Create a new class derived from Builtin. To get an idea of how a built-in class can look like, consider the following implementation of If:

class If(Builtin):
	"""
	<dl>
	<dt>'If[$cond$, $pos$, $neg$]'
		<dd>returns $pos$ if $cond$ evaluates to 'True', and $neg$ if it evaluates to 'False'.
	<dt>'If[$cond$, $pos$, $neg$, $other$]'
		<dd>returns $other$ if $cond$ evaluates to neither 'True' nor 'False'.
	<dt>'If[$cond$, $pos$]'
		<dd>returns 'Null' if $cond$ evaluates to 'False'.
	</dl>
	>> If[1<2, a, b]
	 = a
	If the second branch is not specified, 'Null' is taken:
	>> If[1<2, a]
	 = a
	>> If[False, a] //FullForm
	 = Null

	You might use comments (inside '(*' and '*)') to make the branches of 'If' more readable:
	>> If[a, (*then*) b, (*else*) c];
	"""

	attributes = ['HoldRest']

	rules = {
	  'If[condition_, t_]': 'If[condition, t, Null]',
	}

	def apply_3(self, condition, t, f, evaluation):
		'If[condition_, t_, f_]'

		if condition == Symbol('True'):
			return t.evaluate(evaluation)
		elif condition == Symbol('False'):
			return f.evaluate(evaluation)

	def apply_4(self, condition, t, f, u, evaluation):
		'If[condition_, t_, f_, u_]'

		if condition == Symbol('True'):
			return t.evaluate(evaluation)
		elif condition == Symbol('False'):
			return f.evaluate(evaluation)
		else:
			return u.evaluate(evaluation)

The class starts with a Python docstring that specifies the documentation and tests for the symbol. A list (or tuple) attributes can be used to assign attributes to the symbol. Protected is assigned by default. A dictionary rules can be used to add custom rules that should be applied.

Python functions starting with apply are converted to built-in rules. Their docstring is compiled to the corresponding Mathics pattern. Pattern variables used in the pattern are passed to the Python function by their same name, plus an additional evaluation object.

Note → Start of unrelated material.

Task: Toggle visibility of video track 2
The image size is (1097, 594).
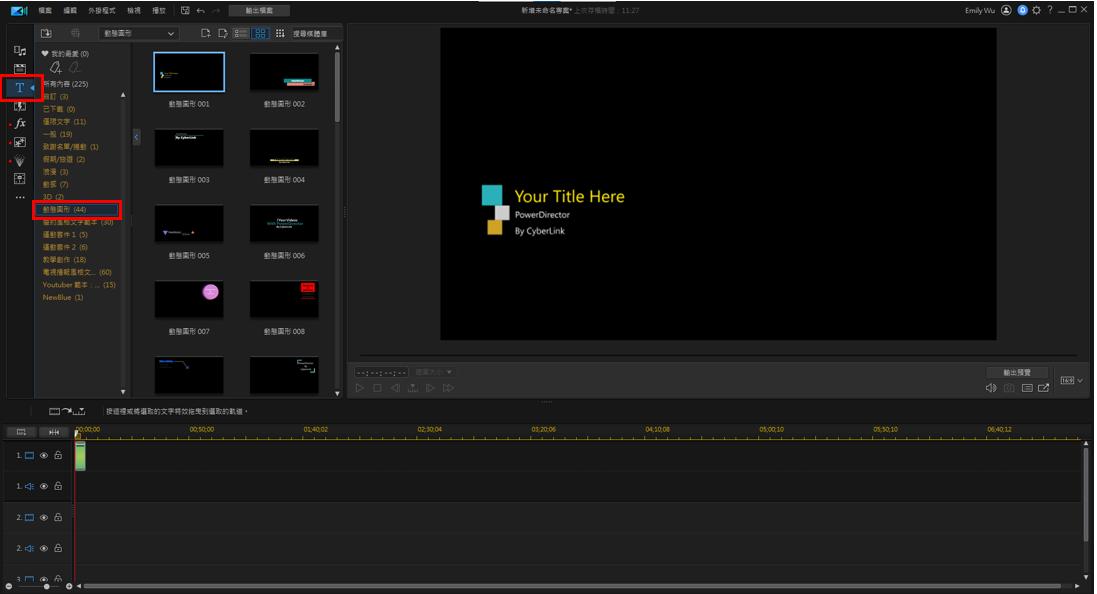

This object is needed to evaluate further expressions, print messages in the Python code, etc. Unsurprisingly, the return value of the Python function is the expression that is replaced for the matched pattern. If the function does not return any value, the Mathics expression is left unchanged. Note that you have to return Symbol["Null"] explicitly if you want that.

If you want to add an operator, you should use one of the subclasses of Operator. Use SympyFunction for symbols that have a special meaning in SymPy.